### What to work on
(1) Retype the stretch of the GitHub Actions guide from "Step 1: Build" through "any other repo.".
(2) List every input declared under workflow_call in the shared workflow file shown in the GitHub Actions guide.

### Text section
________

Advanced GitHub Actions: Reusable Workflows, Matrix Builds, and Self-Hosted Runners

Go beyond basic CI/CD with advanced GitHub Actions patterns including reusable workflows, dynamic matrix strategies, self-hosted runners on Kubernetes, and cost optimization techniques for enterprise pipelines.

Beyond Basic GitHub Actions

Most teams start with GitHub Actions by copying a workflow from a blog post — build, test, deploy. It works, and that is fine for a single repository. But as your organization scales to dozens or hundreds of repos, you hit real problems:

  • Duplicated workflow files across every repository
  • Inconsistent CI/CD practices — each team invents their own patterns
  • Slow builds because every job runs sequentially on default runners
  • Escalating costs from GitHub-hosted runner minutes
  • Security gaps because secrets management is ad hoc

This guide covers advanced patterns that solve these problems at scale.

Step 1: Build Reusable Workflows

Reusable workflows are GitHub Actions' answer to DRY (Don't Repeat Yourself). You define a workflow once in a central repository and call it from any other repo.

Create a shared workflow in your .github organization repository:

# .github/workflows/docker-build-push.yml
# Organization: myorg/.github repository
name: Docker Build and Push

on:
  workflow_call:
    inputs:
      image_name:
        required: true
        type: string
        description: "Docker image name (e.g., myorg/payment-service)"
      dockerfile:
        required: false
        type: string
        default: "Dockerfile"
      context:
        required: false
        type: string
        default: "."
      platforms:
        required: false
        type: string
        default: "linux/amd64"

________

(Recorded data)

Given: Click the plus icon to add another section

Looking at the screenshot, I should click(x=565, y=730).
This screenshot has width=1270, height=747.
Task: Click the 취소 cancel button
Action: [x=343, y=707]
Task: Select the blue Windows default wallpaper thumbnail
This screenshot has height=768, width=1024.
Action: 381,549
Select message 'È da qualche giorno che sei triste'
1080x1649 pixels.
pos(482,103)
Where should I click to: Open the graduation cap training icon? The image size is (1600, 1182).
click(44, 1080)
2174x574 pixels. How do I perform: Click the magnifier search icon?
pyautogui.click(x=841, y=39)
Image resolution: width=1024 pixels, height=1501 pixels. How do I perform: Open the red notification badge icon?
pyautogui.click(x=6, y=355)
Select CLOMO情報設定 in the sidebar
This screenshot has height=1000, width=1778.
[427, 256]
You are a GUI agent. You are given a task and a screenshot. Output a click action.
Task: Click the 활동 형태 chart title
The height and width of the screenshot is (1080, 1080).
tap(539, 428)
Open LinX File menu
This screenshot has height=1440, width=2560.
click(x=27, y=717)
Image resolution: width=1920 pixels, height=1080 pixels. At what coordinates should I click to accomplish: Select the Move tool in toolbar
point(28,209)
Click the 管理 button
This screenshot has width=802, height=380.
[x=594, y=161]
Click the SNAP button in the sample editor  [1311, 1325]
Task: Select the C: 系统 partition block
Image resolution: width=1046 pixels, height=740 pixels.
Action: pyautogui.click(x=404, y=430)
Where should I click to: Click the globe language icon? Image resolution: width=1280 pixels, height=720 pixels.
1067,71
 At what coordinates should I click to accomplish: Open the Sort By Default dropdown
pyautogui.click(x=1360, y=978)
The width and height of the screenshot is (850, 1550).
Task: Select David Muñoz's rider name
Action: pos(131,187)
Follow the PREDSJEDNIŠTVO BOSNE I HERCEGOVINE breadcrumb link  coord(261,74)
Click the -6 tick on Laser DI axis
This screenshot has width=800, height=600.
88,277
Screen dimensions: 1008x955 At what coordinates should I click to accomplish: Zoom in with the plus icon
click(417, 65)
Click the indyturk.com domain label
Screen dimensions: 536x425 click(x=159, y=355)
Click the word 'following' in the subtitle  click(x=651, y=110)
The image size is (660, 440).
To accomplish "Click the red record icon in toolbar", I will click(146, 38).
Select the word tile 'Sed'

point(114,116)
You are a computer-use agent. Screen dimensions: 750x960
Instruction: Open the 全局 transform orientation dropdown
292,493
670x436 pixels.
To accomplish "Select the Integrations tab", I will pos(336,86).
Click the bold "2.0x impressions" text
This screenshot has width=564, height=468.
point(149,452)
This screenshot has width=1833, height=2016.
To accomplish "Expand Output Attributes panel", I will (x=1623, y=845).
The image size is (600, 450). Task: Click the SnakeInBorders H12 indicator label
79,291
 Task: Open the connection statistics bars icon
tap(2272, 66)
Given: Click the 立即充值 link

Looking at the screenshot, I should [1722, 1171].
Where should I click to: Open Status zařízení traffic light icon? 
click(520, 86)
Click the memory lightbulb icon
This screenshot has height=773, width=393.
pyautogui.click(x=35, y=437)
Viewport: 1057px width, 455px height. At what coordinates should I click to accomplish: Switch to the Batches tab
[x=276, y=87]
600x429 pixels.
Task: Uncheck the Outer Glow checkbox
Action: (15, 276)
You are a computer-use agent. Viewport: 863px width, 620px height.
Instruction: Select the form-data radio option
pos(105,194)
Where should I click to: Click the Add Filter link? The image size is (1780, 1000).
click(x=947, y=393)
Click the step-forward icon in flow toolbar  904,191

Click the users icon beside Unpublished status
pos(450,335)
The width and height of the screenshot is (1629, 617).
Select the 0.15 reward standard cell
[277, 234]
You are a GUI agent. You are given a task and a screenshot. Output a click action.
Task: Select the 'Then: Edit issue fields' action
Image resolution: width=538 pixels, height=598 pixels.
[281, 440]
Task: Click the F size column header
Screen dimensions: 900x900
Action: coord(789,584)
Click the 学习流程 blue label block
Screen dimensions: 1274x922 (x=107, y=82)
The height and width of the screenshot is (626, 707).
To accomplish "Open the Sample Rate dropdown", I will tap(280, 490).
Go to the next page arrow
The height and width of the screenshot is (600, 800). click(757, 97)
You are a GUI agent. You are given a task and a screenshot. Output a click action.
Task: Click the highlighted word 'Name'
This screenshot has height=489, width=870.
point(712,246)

________

### Task-by-task solutions
(1)
Step 1: Build Reusable Workflows

Reusable workflows are GitHub Actions' answer to DRY (Don't Repeat Yourself). You define a workflow once in a central repository and call it from any other repo.

(2) image_name, dockerfile, context, platforms